> _LIST OF TASKS_
1) Return the part of the forum thread that opens with the words containing "i uploaded this" and closes with "velocities and densities.", copied without changes.
2) In the forum thread, what price does leegrosbauer give for the defective hardware?

20 FPS vs 3 FPS. hmmmm. Troy? Alessandro? You guys got connections? I'm just a creaky old man of no particular importance, but I'm nonetheless simply seething about this ATI Radeon 2600 functionality exclusion. Apple is going to fix this?

cybero's picture
Re: 2D Fluid Flow fixed

dust, sorry to have to tell you fella , but your virtual macro installed and did nothing.

I'm still getting used to virtual macros, but this one isn't doing what it ought to do and could be concatenating together a heap of disasters, some of which you have already reported.

Possibly an utterly unintended recursive error.

I'm just getting blank empty space - will look into this a little later, just having some fun with the PPC now I've updated my GL Tools on the old workhorse.

Kernel crash, mm. Back to the drawing board, methinks. I think I'd start with looking again at rinboku's excellent example

cybero's picture
Re: 2D Fluid Flow fixed

Post your feature request to Apple, Lee, there are a growing number of apres SL requests relating to your firmware / driver / OpenCL requirements for that ATI card.

Please note that ATI are also going to have to chip in too, pun intended :-), so you might chivvy them a little by shaking their tree.

[for creakiness I recommend WD40, or maybe a plate of eels]

dust's picture
Re: 2D Fluid Flow fixed

no this thing i uploaded wont crash anything nothing is hooked up. i was getting crashes on "2d flow fixed".

i uploaded this as an example so someone would no what im talking about. i guess in theory i was going to try and manipulate the input variables with numbers instead of an image data seeing they are essentially the same thing but was unclear on how to override the image clamping so i could use variables for velocities and densities.

cybero don't install that macro, although it is completely safe and harmless if you have all ready done so. i guess i was looking for open cl help from the author of this thread cybero but yeah be careful with the fixed patches. i was able to get rinbokus to work although the "fix" seemed to drastically hurt performance the other one crashes me (not rinbokus his is fine both of them).

yeah i would not upload a file that gives me kernel panics or even glitches my screen unless it was an intended glitch.

leegrosbauer's picture
Re: 2D Fluid Flow fixed

eels!? ahahaha. But hey, don't be making me laugh when I'm in the middle of being snippy. That's too complicated for geezerly guys like me, don't you know.

A 'feature' request, eh? LOL! You think Apple would politely ask me to 'feature' not ramming this twenty-three hundred dollar piece of eighteen month old defective hardware down their gol dang throats?

I'm not going to do any polite negotiating (read begging). I'm going to call a scam a scam until they fix it.

> _DATASET CONTENT_
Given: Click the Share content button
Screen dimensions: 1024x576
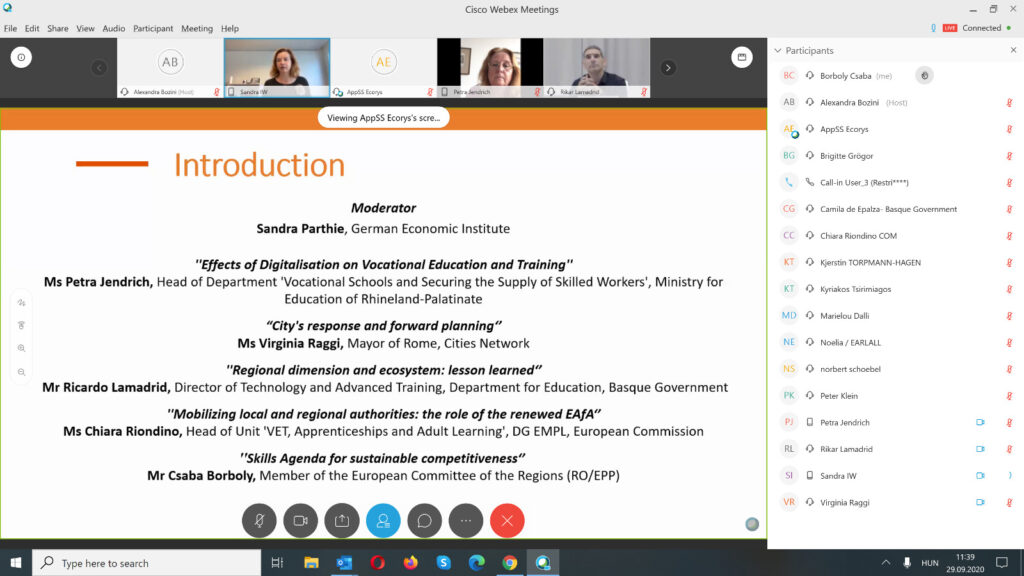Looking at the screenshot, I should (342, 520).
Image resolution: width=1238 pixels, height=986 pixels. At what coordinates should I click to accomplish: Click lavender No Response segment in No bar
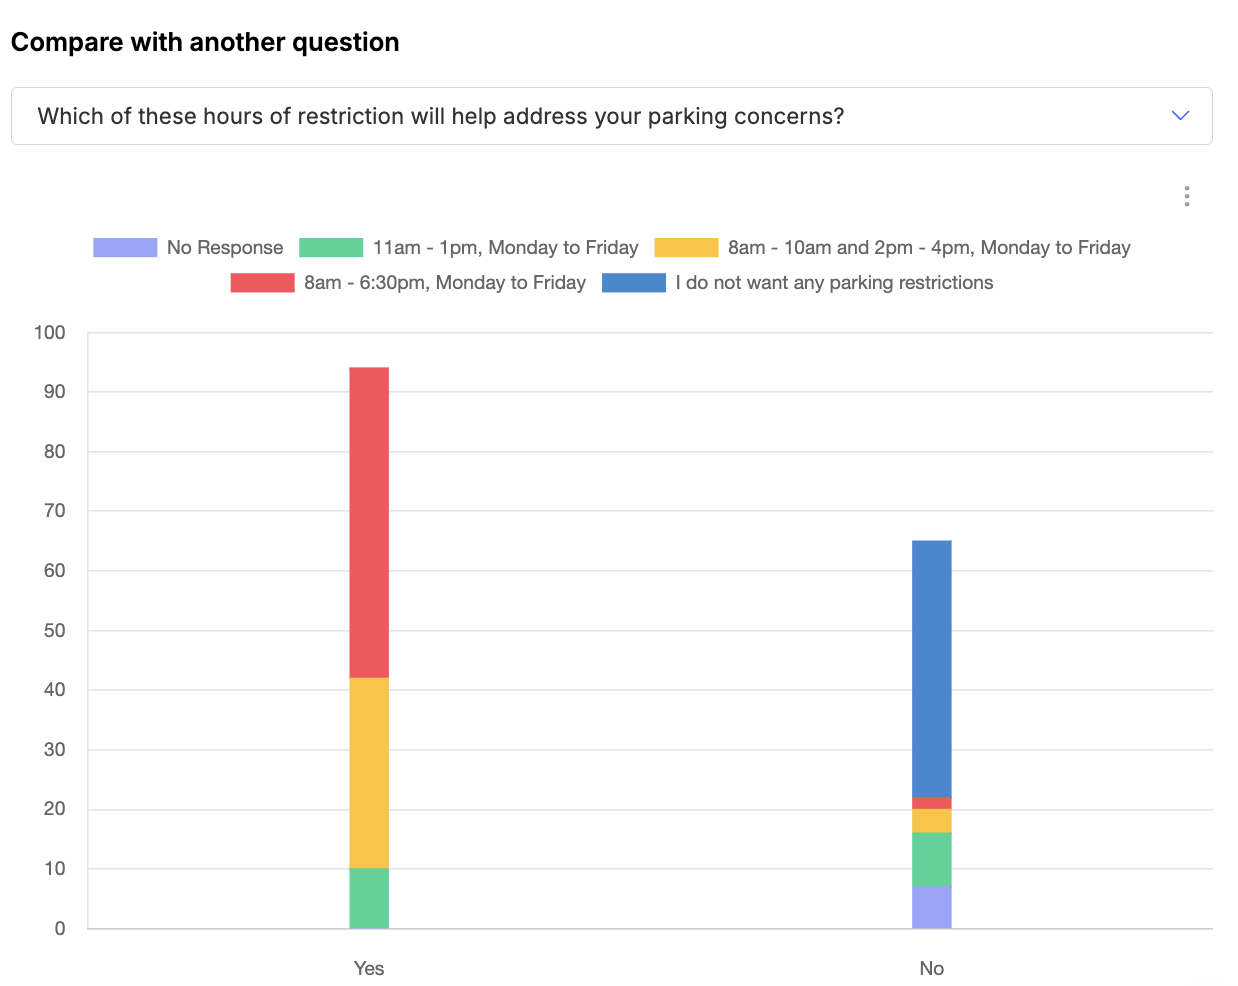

> _LIST OF SOLUTIONS_
1)
i uploaded this as an example so someone would no what im talking about. i guess in theory i was going to try and manipulate the input variables with numbers instead of an image data seeing they are essentially the same thing but was unclear on how to override the image clamping so i could use variables for velocities and densities.

2) Twenty-three hundred dollars.